(Beginning of Entries shown)
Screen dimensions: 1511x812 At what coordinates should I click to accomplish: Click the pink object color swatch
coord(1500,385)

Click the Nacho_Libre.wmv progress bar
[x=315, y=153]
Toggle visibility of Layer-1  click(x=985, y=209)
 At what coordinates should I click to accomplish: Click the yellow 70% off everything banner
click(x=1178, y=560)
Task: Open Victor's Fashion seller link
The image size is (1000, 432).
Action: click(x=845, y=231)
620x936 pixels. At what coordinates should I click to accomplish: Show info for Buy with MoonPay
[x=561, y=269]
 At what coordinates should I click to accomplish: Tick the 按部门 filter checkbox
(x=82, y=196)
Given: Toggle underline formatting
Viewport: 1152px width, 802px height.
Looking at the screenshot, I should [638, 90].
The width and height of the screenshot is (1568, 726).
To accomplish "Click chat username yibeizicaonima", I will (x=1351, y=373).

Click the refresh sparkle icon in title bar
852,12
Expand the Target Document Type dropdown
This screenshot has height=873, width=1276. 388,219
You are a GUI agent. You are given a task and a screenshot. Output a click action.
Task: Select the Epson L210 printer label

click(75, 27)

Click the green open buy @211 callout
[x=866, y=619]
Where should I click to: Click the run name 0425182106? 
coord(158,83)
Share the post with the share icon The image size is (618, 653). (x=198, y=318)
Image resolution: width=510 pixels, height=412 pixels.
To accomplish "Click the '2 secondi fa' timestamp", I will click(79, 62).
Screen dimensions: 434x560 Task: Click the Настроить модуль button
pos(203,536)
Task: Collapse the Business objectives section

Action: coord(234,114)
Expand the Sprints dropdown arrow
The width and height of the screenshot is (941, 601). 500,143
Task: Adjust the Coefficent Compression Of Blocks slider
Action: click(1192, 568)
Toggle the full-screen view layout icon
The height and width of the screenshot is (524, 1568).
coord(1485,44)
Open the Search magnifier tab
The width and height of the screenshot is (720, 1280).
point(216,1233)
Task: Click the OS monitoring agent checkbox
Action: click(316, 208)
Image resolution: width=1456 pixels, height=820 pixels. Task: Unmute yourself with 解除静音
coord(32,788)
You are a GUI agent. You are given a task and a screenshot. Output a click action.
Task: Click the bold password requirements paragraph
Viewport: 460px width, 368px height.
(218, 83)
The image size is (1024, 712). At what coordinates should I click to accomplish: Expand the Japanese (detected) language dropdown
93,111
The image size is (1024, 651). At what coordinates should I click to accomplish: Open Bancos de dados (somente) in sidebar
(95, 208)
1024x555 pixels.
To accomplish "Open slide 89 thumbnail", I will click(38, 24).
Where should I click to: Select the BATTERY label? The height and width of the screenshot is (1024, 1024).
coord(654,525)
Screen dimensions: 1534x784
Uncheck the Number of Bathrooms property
(End of Entries shown)
= Your goal =
A complete and exact transcription of the material is required.

= Result for this exercise =
Screen dimensions: 1511x812 At what coordinates should I click to accomplish: Click the pink object color swatch
coord(1500,385)

Click the Nacho_Libre.wmv progress bar
[x=315, y=153]
Toggle visibility of Layer-1  click(x=985, y=209)
 At what coordinates should I click to accomplish: Click the yellow 70% off everything banner
click(x=1178, y=560)
Task: Open Victor's Fashion seller link
The image size is (1000, 432).
Action: click(x=845, y=231)
620x936 pixels. At what coordinates should I click to accomplish: Show info for Buy with MoonPay
[x=561, y=269]
 At what coordinates should I click to accomplish: Tick the 按部门 filter checkbox
(x=82, y=196)
Given: Toggle underline formatting
Viewport: 1152px width, 802px height.
Looking at the screenshot, I should [638, 90].
The width and height of the screenshot is (1568, 726).
To accomplish "Click chat username yibeizicaonima", I will (x=1351, y=373).

Click the refresh sparkle icon in title bar
852,12
Expand the Target Document Type dropdown
This screenshot has height=873, width=1276. 388,219
You are a GUI agent. You are given a task and a screenshot. Output a click action.
Task: Select the Epson L210 printer label

click(75, 27)

Click the green open buy @211 callout
[x=866, y=619]
Where should I click to: Click the run name 0425182106? 
coord(158,83)
Share the post with the share icon The image size is (618, 653). (x=198, y=318)
Image resolution: width=510 pixels, height=412 pixels.
To accomplish "Click the '2 secondi fa' timestamp", I will click(79, 62).
Screen dimensions: 434x560 Task: Click the Настроить модуль button
pos(203,536)
Task: Collapse the Business objectives section

Action: coord(234,114)
Expand the Sprints dropdown arrow
The width and height of the screenshot is (941, 601). 500,143
Task: Adjust the Coefficent Compression Of Blocks slider
Action: click(1192, 568)
Toggle the full-screen view layout icon
The height and width of the screenshot is (524, 1568).
coord(1485,44)
Open the Search magnifier tab
The width and height of the screenshot is (720, 1280).
point(216,1233)
Task: Click the OS monitoring agent checkbox
Action: click(316, 208)
Image resolution: width=1456 pixels, height=820 pixels. Task: Unmute yourself with 解除静音
coord(32,788)
You are a GUI agent. You are given a task and a screenshot. Output a click action.
Task: Click the bold password requirements paragraph
Viewport: 460px width, 368px height.
(218, 83)
The image size is (1024, 712). At what coordinates should I click to accomplish: Expand the Japanese (detected) language dropdown
93,111
The image size is (1024, 651). At what coordinates should I click to accomplish: Open Bancos de dados (somente) in sidebar
(95, 208)
1024x555 pixels.
To accomplish "Open slide 89 thumbnail", I will click(38, 24).
Where should I click to: Select the BATTERY label? The height and width of the screenshot is (1024, 1024).
coord(654,525)
Screen dimensions: 1534x784
Uncheck the Number of Bathrooms property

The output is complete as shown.